A infância não tem cura


       Quando chega a notícia de que uma criança está sendo gerada, apressa-se, atropela-se e logo se pergunta com tom de limitação: “é menino ou menina?”, “rosa ou azul?”, “Maria ou João?”... A resposta para perguntas como estas deveria ser tão somente: “é gente!”. Porque “gente” oferece tantas possibilidades, que nem mesmo se eu tivesse dez línguas em dez bocas conseguiria dizê-las.

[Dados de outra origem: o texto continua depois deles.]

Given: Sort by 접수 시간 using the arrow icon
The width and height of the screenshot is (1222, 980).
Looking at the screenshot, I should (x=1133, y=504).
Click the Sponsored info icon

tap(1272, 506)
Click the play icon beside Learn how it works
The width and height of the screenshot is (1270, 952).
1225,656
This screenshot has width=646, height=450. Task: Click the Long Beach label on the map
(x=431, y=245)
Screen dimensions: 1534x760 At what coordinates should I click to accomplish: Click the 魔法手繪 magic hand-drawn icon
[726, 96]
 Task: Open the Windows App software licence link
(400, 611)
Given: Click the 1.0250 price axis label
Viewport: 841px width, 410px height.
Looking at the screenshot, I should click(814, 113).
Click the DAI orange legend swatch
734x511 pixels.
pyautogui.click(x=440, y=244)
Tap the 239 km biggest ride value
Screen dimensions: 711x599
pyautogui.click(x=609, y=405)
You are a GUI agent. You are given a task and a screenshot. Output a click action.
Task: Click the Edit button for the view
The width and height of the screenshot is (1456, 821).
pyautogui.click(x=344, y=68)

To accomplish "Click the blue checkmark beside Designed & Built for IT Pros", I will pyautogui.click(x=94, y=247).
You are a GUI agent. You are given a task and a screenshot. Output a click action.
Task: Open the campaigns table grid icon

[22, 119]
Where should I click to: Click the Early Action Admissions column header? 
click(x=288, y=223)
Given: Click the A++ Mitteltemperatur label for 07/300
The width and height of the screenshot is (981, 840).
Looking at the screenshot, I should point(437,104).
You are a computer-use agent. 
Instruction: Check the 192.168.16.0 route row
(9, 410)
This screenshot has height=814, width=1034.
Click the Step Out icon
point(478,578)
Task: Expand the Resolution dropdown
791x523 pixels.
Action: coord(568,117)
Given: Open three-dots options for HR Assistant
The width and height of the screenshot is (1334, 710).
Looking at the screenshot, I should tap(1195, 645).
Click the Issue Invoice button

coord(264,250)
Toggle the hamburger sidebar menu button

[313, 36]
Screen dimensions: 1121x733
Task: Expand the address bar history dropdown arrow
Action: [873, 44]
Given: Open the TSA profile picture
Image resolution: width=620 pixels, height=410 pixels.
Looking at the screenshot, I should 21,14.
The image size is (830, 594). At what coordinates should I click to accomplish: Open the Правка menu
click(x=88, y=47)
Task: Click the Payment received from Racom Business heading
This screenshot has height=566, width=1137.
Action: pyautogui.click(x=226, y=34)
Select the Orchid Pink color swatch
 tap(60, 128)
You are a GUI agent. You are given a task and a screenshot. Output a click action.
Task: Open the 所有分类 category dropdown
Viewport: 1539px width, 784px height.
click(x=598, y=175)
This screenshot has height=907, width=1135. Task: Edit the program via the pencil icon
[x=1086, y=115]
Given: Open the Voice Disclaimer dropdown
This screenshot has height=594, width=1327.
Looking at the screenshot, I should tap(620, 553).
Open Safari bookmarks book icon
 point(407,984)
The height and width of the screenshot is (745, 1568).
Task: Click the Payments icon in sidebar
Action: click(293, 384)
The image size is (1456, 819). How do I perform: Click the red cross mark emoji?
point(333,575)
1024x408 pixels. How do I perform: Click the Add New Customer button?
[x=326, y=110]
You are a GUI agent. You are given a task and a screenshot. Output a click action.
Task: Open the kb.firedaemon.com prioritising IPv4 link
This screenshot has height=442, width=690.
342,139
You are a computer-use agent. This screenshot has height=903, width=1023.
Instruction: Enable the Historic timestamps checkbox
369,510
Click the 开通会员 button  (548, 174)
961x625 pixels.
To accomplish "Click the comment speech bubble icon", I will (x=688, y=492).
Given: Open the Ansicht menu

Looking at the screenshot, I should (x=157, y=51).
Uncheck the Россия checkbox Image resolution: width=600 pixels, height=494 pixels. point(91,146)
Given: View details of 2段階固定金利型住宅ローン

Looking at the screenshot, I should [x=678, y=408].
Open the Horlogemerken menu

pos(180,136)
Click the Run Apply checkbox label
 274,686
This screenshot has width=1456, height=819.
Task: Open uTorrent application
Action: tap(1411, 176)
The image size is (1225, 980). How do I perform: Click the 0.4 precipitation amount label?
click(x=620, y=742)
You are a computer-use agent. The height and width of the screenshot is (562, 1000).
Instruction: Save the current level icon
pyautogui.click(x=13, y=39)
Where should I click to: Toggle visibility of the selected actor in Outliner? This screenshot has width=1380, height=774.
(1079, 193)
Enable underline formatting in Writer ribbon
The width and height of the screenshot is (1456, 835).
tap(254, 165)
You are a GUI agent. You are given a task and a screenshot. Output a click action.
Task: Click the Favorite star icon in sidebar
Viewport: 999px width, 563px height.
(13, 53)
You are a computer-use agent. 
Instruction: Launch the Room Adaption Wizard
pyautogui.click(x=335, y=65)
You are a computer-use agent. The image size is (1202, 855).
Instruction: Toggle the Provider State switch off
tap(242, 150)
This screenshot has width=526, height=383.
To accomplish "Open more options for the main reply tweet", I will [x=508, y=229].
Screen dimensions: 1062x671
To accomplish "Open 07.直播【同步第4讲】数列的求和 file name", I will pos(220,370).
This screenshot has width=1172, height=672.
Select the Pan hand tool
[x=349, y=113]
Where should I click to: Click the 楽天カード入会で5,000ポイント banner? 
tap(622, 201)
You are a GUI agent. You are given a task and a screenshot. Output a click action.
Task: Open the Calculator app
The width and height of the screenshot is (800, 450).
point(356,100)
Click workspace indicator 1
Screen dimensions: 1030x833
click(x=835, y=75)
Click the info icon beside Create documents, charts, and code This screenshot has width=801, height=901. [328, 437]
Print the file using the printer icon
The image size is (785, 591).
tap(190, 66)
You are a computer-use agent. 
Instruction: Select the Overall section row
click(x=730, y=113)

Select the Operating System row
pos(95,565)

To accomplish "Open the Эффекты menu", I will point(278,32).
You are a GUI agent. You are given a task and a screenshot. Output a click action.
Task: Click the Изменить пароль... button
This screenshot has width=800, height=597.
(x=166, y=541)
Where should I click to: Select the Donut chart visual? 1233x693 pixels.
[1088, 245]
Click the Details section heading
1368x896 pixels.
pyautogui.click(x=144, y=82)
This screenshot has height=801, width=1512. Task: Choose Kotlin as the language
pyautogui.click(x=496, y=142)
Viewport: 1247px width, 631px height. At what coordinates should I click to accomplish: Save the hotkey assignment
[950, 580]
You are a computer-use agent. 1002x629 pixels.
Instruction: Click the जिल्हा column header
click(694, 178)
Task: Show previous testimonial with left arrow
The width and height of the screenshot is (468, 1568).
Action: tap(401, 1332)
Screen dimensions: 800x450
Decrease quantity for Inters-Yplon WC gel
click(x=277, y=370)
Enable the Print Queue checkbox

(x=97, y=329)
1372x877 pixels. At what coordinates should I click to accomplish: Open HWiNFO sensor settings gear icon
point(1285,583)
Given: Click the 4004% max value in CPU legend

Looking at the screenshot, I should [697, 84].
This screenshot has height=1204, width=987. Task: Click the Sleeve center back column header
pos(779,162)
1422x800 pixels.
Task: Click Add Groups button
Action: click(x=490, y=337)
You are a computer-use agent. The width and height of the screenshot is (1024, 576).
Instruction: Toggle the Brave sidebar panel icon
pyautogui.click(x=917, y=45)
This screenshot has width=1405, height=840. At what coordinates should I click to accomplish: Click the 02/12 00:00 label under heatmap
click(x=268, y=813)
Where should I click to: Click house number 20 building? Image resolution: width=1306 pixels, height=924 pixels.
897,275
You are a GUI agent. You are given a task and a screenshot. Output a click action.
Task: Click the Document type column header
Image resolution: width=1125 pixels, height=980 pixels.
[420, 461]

A criança nasce. As mãos do médico fazem morrer o silêncio e nascer o berro. Aos poucos, em harmonia com a natureza, as crianças engatinham e ganham os passos. As palavras, no entanto, preexistem à elas, e, por isto, operam no inverso: não são os corpos que ganham as palavras, são as palavras que circunscrevem os corpos, em processos de subjetivação.

       Os ouvidos atentos da criança recebem os mandamentos da professora de português, que “ensigna”, “dá ordens, comanda” (1). Os mandamentos daquele que os dá, independente da posição que este ocupa, “não são exteriores e nem se acrescentam” (2) às informações de um enunciado. Pelo contrário, são intrínsecos a este. Ou seja, não há comunicação sem a transmissão de palavras de ordem. Há, no entanto, a imposição de coordenadas semióticas com todas as bases duais da gramática, como o masculino e o feminino, o singular e o plural. É quando dizer é fazer um fazer, quando ordena um fazer. Esta operatória da linguagem transpassa os corpos e, por vezes, ditam modos mortiços de ser e estar no mundo.


Por Abdela Igmirien


         A linguagem não é um sistema fechado e invariante, “definido por termos e relações constantes” (3), mas antes trata-se de um “sistema em desequilíbrio perpétuo, em bifurcação” (4), o que abre a porta para a criação e extensão de seus limites. É quando inventar a língua é inventar a vida. Inventar palavras que dão lugar a existência é apostar que a infância não tem cura - não tem quem cure. É aproximar-se, aproximar ser, de um devir-criança, onde pode-se encontrar condições para tensionar a língua até o ponto de fazê-la balbuciar e guagejar. Mastigar as palavras. Dividi-las até que virem outras.

         É preciso provocar o reencontro com o nosso próprio e primeiro silêncio, e criarmos ouvidos oceânicos – onde tudo cabe – para que possamos acolher, antes de tudo, todo tipo de existência e a diversidade dos desejos do humano. E depois berrar por aterros e desterros, por abalos em levadas suaves, que desterritorializem e territorializem o campo da linguagem o quanto preciso for.


Notas referenciais:

(1) DELEUZE, Gilles e GUATTARI, Felix. Mil Platôs. vol. 2, pág 12.
(2) DELEUZE, Gilles e GUATTARI, Felix. Mil Platôs . vol. 2, pág 12.
(3) DELEUZE, Gilles. Crítica e Clínica, pág 123.
(4) DELEUZE, Gilles. Crítica e Clínica, pág 123.